We become victims of bad habits. We sit with our devices and scroll. We eat too much. We slip into our own heads, tending to dwell. We lean on the Internet for entertainment. We bemoan how quickly our time elapses.

I remember binge-watching one of the middle seasons of Breaking Bad, probably in 2010, just a couple years after “On Demand” became popular. I distinctly remember the hangover. Breaking Bad was so good because of its intensity and character development. To be consumed with those characters for two straight days was enough to spin a stable person off their axis.

It was as if I’d broken something inside myself. Perhaps I’d broken the settings that my mother had enforced throughout my childhood and early teen years, regarding “screen time.” My mother, a second grade teacher, who has succumbed to her laptop and television screens upon retirement, believed religiously in limiting the amount of screen time we received as kids. Books and newspapers: yes. Television and video games: in small doses, and only after homework. As a teacher and father myself, I appreciate the idea, but I can’t imagine how she would’ve dealt with the era of the smartphone and social media. We binge-watch television shows. Netflix wins in part because we don’t recognize the power dopamine has over our choices.

We focus on a better political future because the current one is too gloomy to bear. We avoid the present. I’ve no issue with the desire to escape reality. It must go back as far as the concept of a shared reality does. We recognize limits and then we test them. That’s human nature. But this modern pattern doesn’t seem like a test of reality, so much as a desire to ignore it. Trump both embodies this desire and perpetuates it by creating a media diet that persuades many to either ignore our new reality or refuse to believe the media’s distribution of reality. We’re wading through an era of journalistic tumult, where the old gatekeepers of the news are gone, while Google and Facebook determine how and what we click, share, and perhaps even read. Keep it under 800 words, or the equivalent of five reading minutes. Anything more is a threat.

The desire to ignore this swamp may be individually healthy, but en masse, it’s a cancer to democracy. The last two years exist like a mosquito in the room, rather than showing us the crack in the foundation underneath the floor. That desire to ignore shouldn’t be ignored, but understood. Why have we become so conditioned to ignore the present? Are we simply bombarded with too much difficult or unsavory or unsettling information to take in, making us numb? What is it that we imagine we are missing out on?
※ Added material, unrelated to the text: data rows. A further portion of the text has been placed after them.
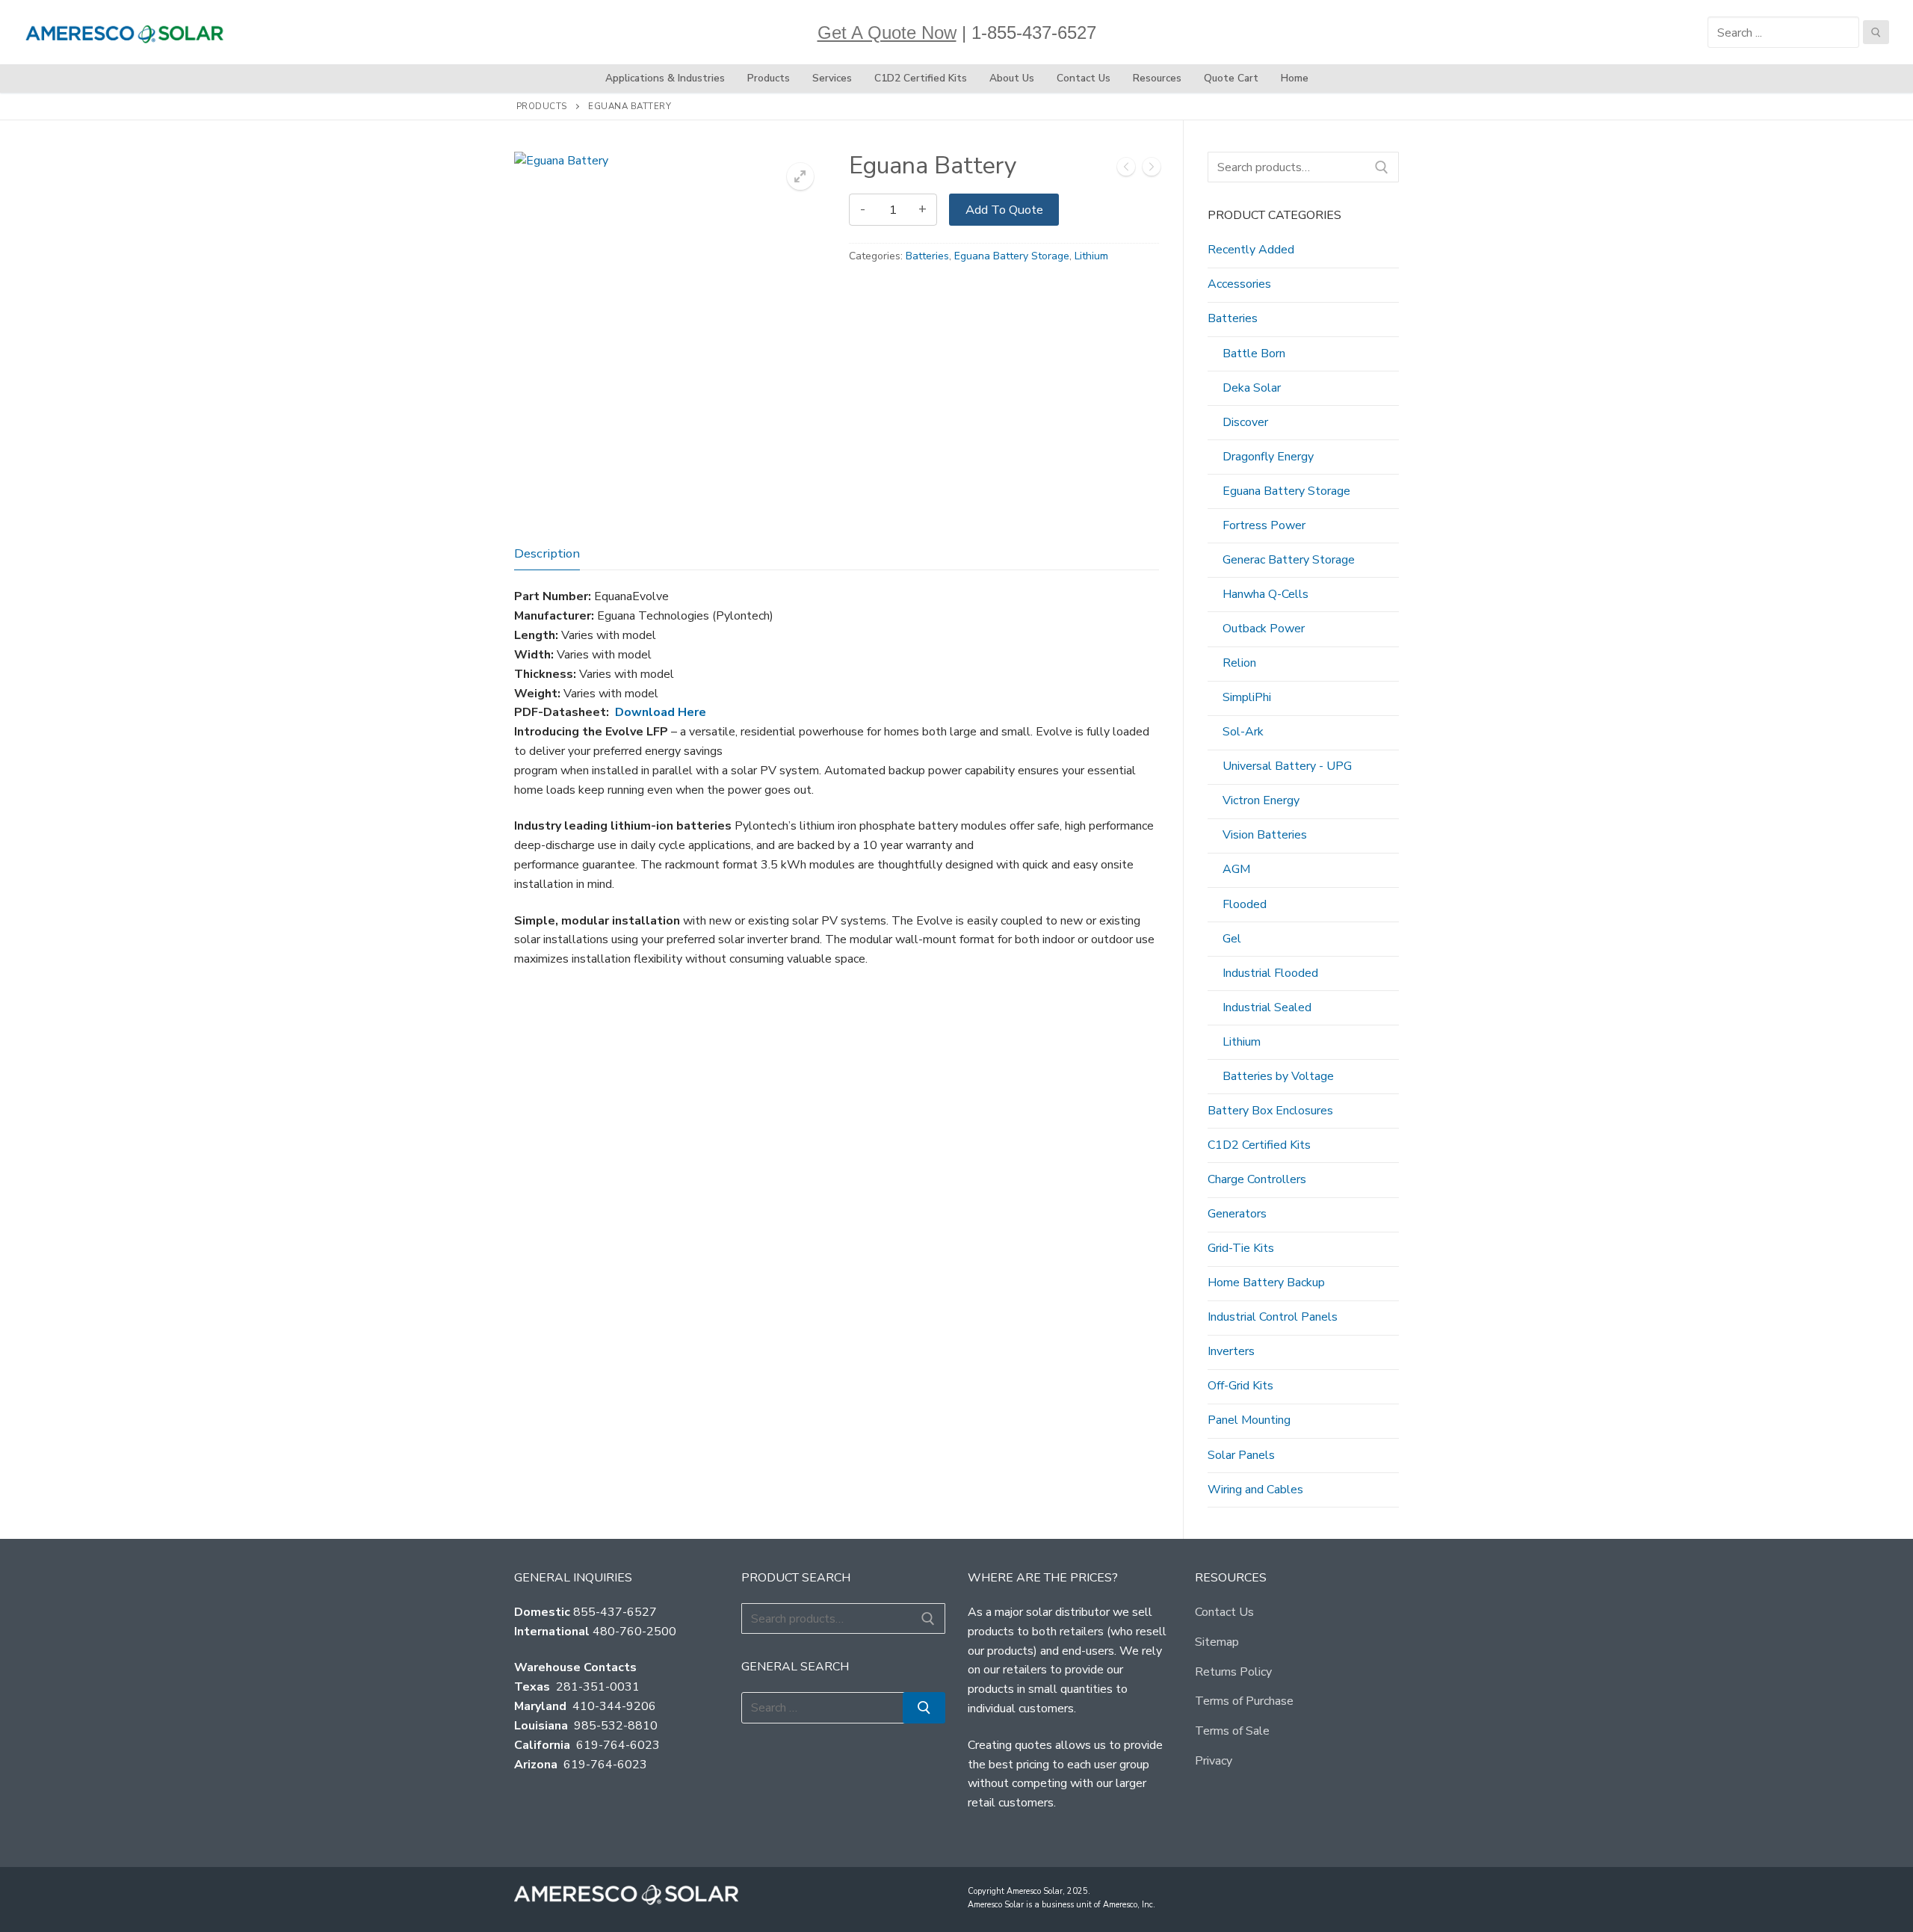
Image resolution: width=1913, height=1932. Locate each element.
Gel (1232, 938)
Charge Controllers (1257, 1179)
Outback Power (1264, 628)
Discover (1245, 422)
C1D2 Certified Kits (1259, 1145)
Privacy (1213, 1761)
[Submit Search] (1876, 32)
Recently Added (1251, 249)
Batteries (927, 256)
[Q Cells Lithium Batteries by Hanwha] (1126, 170)
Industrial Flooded (1270, 973)
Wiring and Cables (1255, 1489)
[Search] (1382, 167)
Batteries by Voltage (1278, 1076)
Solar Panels (1241, 1455)
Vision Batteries (1265, 835)
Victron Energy (1261, 800)
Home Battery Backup (1266, 1282)
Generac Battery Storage (1289, 560)
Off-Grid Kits (1240, 1385)
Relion (1239, 663)
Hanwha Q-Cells (1265, 594)
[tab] (547, 554)
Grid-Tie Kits (1241, 1248)
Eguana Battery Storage (1011, 256)
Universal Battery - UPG (1287, 766)
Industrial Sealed (1267, 1007)
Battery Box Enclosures (1270, 1110)
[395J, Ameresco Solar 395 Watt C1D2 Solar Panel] (1152, 170)
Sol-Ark (1243, 731)
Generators (1237, 1214)
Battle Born (1254, 353)
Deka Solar (1252, 388)
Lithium (1091, 256)
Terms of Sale (1232, 1731)
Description (547, 553)
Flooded (1245, 904)
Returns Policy (1233, 1672)
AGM (1236, 869)
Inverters (1231, 1351)
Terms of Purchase (1244, 1701)
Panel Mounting (1249, 1420)
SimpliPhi (1247, 697)
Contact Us (1224, 1612)
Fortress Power (1264, 525)
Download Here (660, 712)
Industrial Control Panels (1273, 1317)
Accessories (1239, 284)
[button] (800, 176)
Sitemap (1217, 1642)
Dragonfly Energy (1268, 456)
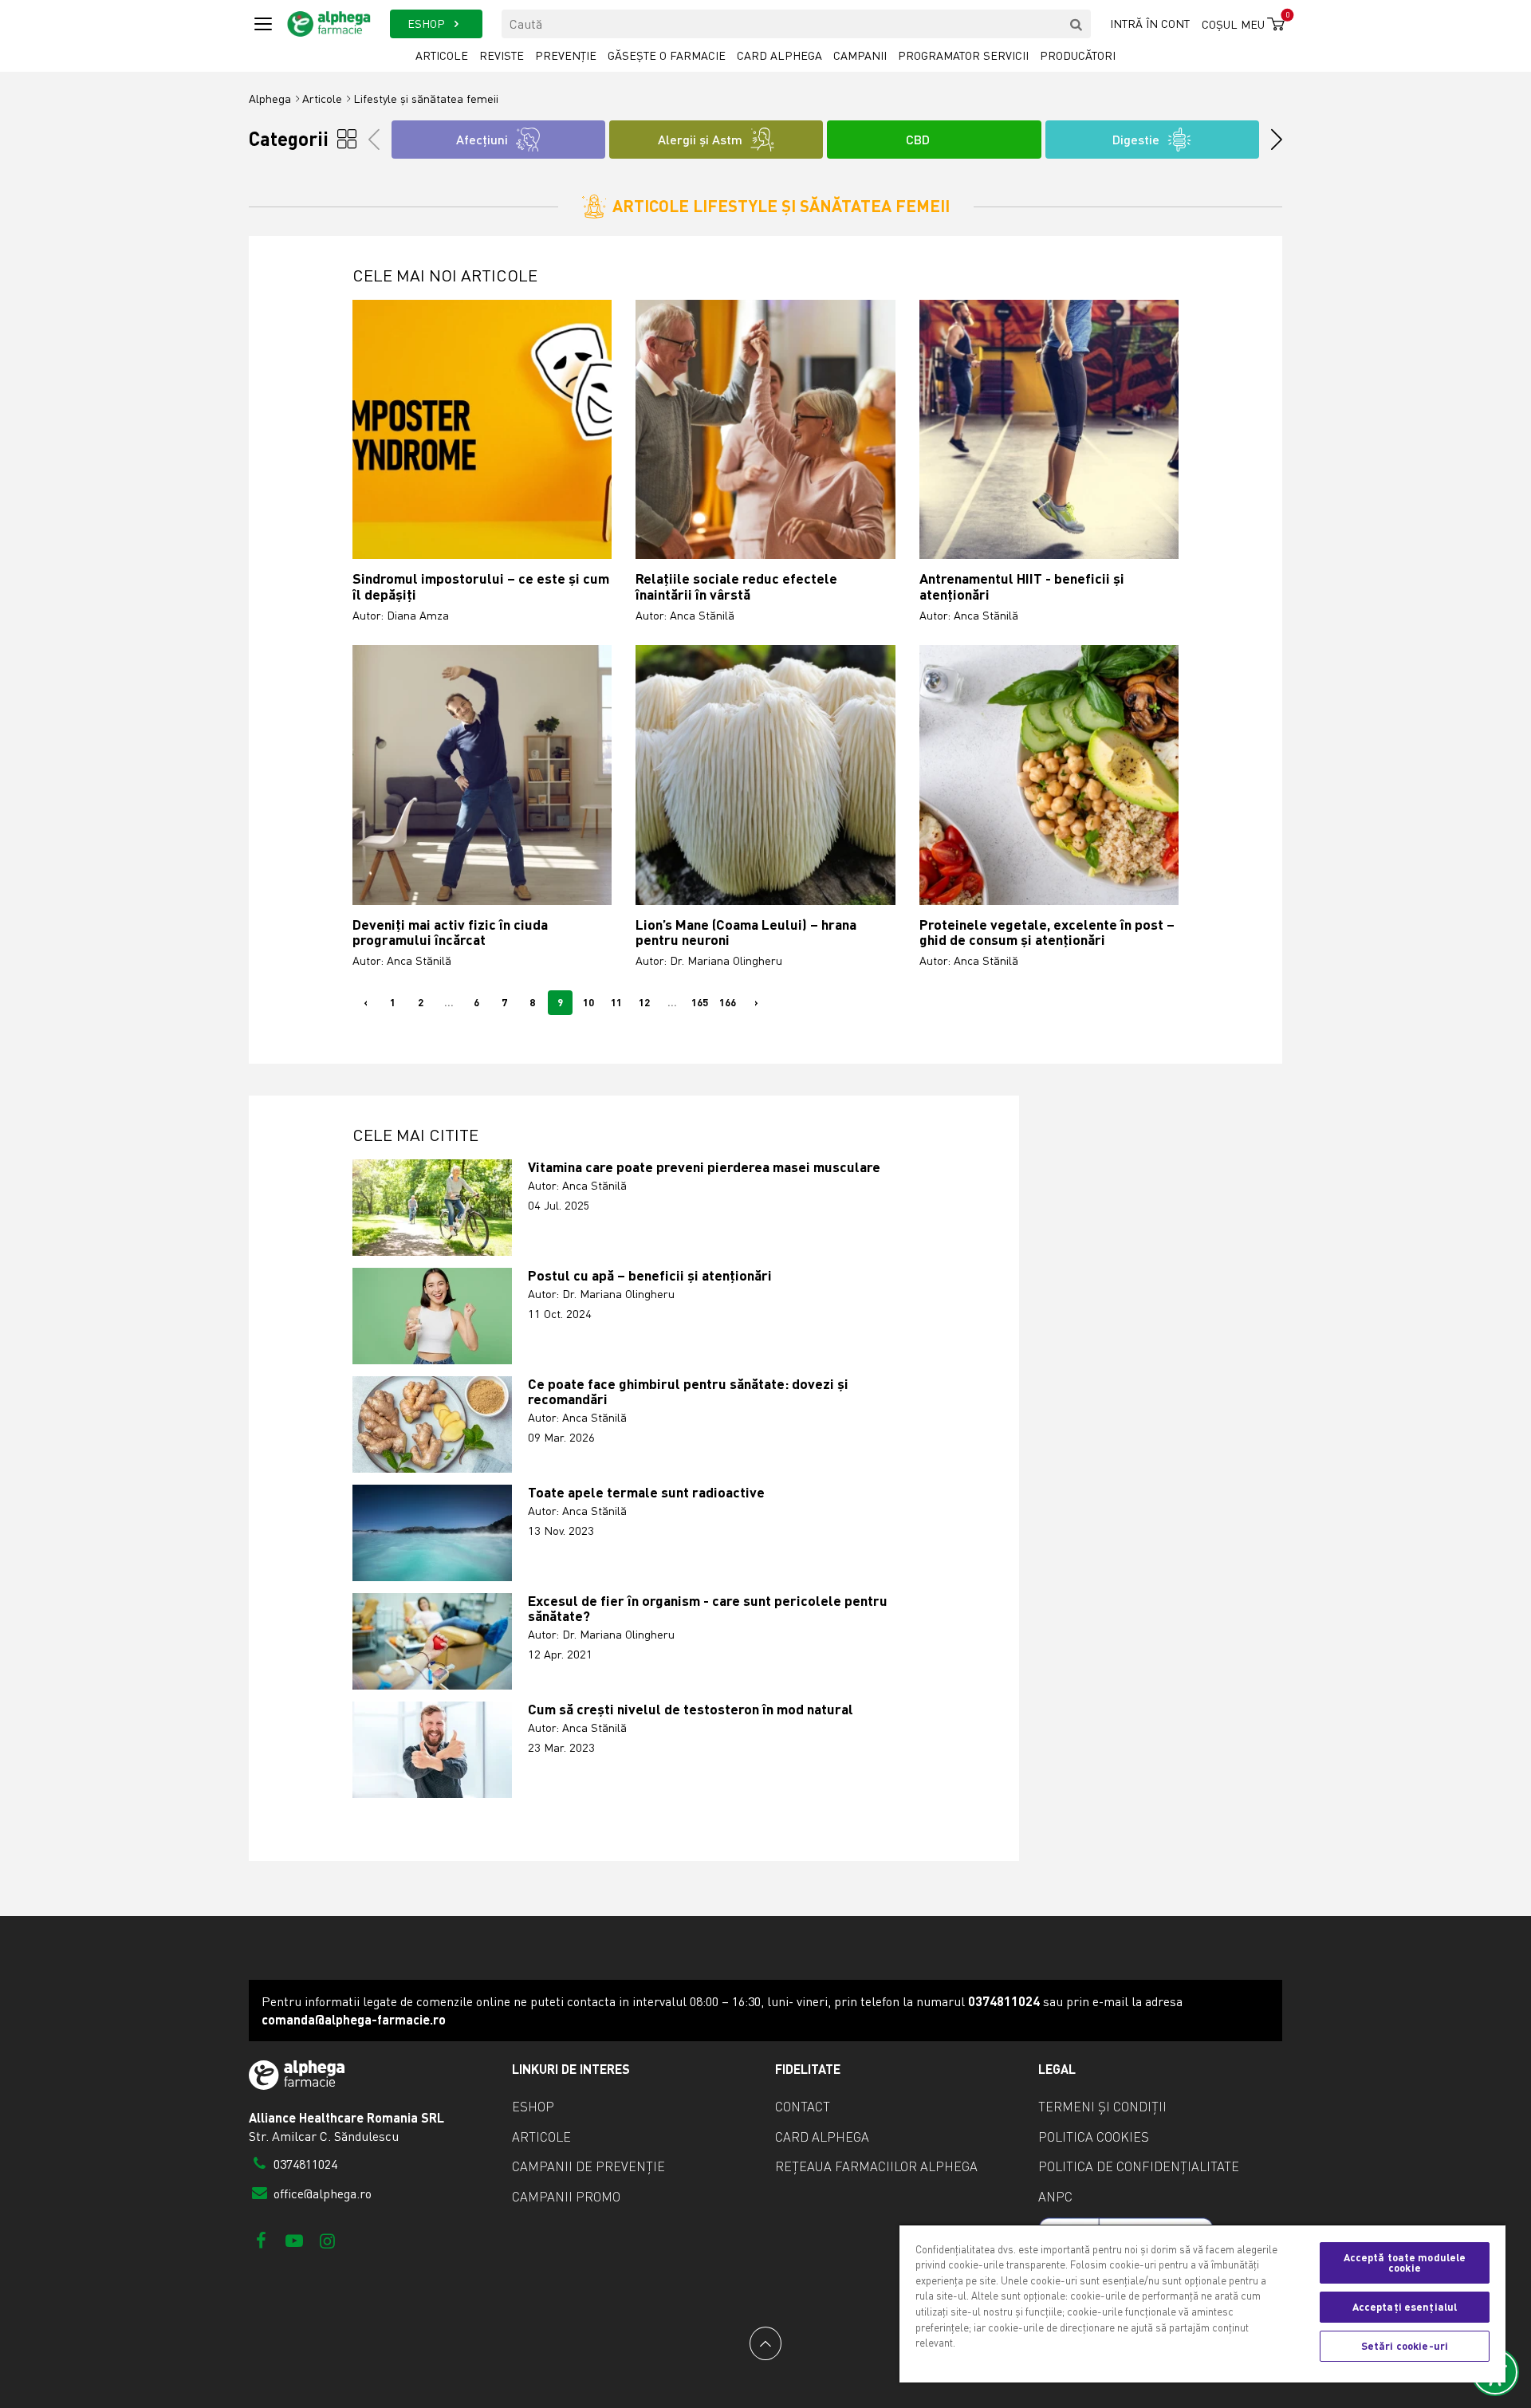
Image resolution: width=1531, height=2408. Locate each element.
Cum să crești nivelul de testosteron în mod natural (690, 1709)
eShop (533, 2107)
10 (588, 1002)
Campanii (860, 55)
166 (727, 1002)
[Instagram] (327, 2240)
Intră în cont (1150, 23)
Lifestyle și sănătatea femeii (425, 98)
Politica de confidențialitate (1138, 2166)
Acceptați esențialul (1405, 2306)
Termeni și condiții (1102, 2107)
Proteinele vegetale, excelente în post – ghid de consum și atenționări (1047, 932)
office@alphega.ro (321, 2193)
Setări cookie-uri (1404, 2345)
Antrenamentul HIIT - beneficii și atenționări (1021, 586)
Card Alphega (779, 55)
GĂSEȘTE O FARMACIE (667, 55)
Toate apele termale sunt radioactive (646, 1492)
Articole (441, 55)
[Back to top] (765, 2343)
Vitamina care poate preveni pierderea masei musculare (704, 1166)
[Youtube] (293, 2240)
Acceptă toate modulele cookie (1405, 2262)
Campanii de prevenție (588, 2166)
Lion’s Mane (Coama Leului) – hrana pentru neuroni (746, 932)
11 (616, 1002)
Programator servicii (963, 55)
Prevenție (565, 55)
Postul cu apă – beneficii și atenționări (650, 1275)
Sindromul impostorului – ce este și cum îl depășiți (480, 586)
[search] (1076, 24)
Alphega (270, 98)
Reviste (501, 55)
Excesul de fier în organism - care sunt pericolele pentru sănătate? (708, 1608)
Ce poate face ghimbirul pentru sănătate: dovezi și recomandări (688, 1391)
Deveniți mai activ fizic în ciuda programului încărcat (450, 932)
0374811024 (303, 2164)
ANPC (1055, 2197)
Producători (1078, 55)
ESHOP (427, 23)
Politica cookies (1093, 2137)
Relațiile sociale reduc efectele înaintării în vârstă (736, 586)
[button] (1271, 139)
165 (699, 1002)
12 (644, 1002)
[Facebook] (261, 2240)
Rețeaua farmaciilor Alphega (876, 2166)
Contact (802, 2107)
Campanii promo (566, 2197)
Or are we simply slow to adjust to this new way of filtering data? The constant flow of images, scandals, tweets, and natural disasters. We’re manipulated by headlines and then shout into the abyss. What is it about the human condition that seems to tilt us toward a feeling of emptiness?

The restorative forces are still strong. We’re still drawn to nature, music and sports. We still prefer spontaneity to a script, but that spontaneity is threatened by so many options.